* _PROBLEM TO WORK ON_
I would like every line of the records below that contains the word "computer" copied.
--
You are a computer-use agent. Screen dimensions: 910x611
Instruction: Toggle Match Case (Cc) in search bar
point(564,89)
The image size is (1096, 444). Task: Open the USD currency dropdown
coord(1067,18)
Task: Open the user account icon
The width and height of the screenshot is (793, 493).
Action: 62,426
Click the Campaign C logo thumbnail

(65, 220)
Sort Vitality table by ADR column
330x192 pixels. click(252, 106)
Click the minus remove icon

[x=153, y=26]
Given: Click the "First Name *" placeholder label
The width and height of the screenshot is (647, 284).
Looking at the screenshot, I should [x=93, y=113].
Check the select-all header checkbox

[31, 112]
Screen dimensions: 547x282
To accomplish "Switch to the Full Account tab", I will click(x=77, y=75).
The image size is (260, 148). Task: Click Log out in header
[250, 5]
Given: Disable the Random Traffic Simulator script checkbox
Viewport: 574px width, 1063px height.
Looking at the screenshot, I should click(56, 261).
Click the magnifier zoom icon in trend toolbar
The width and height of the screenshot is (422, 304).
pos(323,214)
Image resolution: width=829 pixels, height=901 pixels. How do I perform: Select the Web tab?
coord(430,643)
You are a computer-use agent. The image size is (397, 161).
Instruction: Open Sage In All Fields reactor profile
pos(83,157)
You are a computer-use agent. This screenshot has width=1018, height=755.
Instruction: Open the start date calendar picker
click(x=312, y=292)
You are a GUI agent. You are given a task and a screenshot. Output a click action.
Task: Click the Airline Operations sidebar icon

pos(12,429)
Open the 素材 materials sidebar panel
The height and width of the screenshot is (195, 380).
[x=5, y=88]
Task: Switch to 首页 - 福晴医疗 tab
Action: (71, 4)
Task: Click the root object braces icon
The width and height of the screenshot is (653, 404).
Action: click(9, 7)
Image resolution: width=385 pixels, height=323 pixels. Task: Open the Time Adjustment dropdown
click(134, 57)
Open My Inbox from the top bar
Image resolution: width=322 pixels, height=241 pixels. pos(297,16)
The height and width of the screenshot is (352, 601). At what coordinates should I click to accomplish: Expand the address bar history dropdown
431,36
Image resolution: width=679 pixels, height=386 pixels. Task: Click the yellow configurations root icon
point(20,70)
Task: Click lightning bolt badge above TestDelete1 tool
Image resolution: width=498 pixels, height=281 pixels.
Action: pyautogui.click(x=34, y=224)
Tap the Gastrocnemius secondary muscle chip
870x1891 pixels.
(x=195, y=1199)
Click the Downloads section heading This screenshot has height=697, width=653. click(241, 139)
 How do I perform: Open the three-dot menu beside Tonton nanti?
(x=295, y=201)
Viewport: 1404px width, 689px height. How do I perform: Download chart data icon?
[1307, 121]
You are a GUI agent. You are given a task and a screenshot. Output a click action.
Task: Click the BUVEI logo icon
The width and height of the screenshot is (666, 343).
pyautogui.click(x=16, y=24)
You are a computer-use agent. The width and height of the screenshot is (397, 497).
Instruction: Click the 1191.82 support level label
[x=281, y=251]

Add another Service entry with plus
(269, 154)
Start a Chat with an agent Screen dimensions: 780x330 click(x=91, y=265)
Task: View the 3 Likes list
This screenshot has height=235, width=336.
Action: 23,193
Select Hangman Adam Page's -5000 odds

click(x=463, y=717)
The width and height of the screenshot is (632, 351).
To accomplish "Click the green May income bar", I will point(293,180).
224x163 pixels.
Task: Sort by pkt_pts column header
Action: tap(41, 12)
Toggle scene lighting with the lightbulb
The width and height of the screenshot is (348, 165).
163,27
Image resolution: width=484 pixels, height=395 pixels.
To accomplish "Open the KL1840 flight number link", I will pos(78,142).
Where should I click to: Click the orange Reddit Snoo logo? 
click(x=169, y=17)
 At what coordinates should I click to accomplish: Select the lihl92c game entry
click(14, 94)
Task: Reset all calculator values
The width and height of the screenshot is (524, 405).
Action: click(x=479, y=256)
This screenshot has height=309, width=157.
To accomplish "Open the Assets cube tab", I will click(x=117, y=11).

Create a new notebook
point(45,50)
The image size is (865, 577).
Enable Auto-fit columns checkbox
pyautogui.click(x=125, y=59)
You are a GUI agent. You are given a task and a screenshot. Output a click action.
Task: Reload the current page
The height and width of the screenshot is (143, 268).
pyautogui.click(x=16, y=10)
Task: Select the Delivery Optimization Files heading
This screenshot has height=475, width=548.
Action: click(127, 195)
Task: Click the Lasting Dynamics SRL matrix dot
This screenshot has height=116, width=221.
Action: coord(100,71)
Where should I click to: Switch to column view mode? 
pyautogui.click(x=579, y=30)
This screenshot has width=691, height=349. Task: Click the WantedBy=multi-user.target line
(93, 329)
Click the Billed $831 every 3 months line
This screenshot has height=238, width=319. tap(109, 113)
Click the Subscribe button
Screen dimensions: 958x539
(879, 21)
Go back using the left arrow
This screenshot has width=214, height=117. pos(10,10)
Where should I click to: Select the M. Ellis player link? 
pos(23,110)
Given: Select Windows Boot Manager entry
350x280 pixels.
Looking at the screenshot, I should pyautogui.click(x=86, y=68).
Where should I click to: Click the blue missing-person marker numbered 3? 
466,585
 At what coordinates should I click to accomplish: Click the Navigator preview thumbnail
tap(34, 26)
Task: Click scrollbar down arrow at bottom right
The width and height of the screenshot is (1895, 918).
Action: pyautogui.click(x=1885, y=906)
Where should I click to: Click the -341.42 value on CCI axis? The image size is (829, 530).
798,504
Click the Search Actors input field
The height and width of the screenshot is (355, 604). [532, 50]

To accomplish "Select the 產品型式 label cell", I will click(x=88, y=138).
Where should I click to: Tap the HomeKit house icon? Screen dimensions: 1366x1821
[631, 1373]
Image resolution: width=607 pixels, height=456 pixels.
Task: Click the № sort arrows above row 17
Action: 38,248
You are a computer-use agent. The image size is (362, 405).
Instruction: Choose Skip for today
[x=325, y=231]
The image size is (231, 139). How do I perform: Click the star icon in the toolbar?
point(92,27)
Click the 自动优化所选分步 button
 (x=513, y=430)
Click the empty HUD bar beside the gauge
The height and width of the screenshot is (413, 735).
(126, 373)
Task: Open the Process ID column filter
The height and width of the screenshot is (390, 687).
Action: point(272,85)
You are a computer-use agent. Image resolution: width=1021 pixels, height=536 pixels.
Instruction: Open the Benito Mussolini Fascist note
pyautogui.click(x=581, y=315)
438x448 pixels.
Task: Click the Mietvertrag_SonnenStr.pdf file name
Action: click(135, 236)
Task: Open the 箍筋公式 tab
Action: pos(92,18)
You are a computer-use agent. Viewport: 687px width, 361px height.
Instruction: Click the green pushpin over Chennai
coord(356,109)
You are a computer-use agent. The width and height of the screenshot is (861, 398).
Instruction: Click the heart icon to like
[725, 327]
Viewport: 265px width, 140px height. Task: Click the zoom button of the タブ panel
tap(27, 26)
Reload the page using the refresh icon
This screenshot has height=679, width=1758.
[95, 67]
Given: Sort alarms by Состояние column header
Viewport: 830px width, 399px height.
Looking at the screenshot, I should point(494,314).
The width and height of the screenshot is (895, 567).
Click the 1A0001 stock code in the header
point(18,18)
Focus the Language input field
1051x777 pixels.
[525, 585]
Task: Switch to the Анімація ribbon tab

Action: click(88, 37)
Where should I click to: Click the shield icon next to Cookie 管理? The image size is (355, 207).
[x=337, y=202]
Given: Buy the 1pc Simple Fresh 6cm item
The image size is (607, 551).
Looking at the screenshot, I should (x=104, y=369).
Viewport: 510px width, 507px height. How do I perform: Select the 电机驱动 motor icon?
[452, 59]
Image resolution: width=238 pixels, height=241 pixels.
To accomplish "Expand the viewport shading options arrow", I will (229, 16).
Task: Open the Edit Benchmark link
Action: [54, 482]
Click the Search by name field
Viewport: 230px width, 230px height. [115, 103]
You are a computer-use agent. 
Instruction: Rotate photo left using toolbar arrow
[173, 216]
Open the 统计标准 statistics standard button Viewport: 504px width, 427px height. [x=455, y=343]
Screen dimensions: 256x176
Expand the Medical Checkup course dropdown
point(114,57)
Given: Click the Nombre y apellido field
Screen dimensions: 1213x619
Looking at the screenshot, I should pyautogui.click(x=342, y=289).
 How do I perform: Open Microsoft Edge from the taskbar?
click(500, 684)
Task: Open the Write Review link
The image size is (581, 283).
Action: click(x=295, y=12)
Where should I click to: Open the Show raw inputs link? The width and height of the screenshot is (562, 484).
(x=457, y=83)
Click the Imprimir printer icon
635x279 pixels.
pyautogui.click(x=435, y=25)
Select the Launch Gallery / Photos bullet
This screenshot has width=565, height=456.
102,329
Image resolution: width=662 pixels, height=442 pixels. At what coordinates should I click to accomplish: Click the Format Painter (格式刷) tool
--
* _SOLUTION FOR THIS TASK_
You are a computer-use agent. Screen dimensions: 910x611
You are a computer-use agent. The image size is (397, 161).
You are a computer-use agent. This screenshot has width=1018, height=755.
You are a computer-use agent. The width and height of the screenshot is (397, 497).
You are a computer-use agent. The image size is (362, 405).
You are a computer-use agent. Image resolution: width=1021 pixels, height=536 pixels.
You are a computer-use agent. Viewport: 687px width, 361px height.
You are a computer-use agent. The width and height of the screenshot is (861, 398).
You are a computer-use agent. 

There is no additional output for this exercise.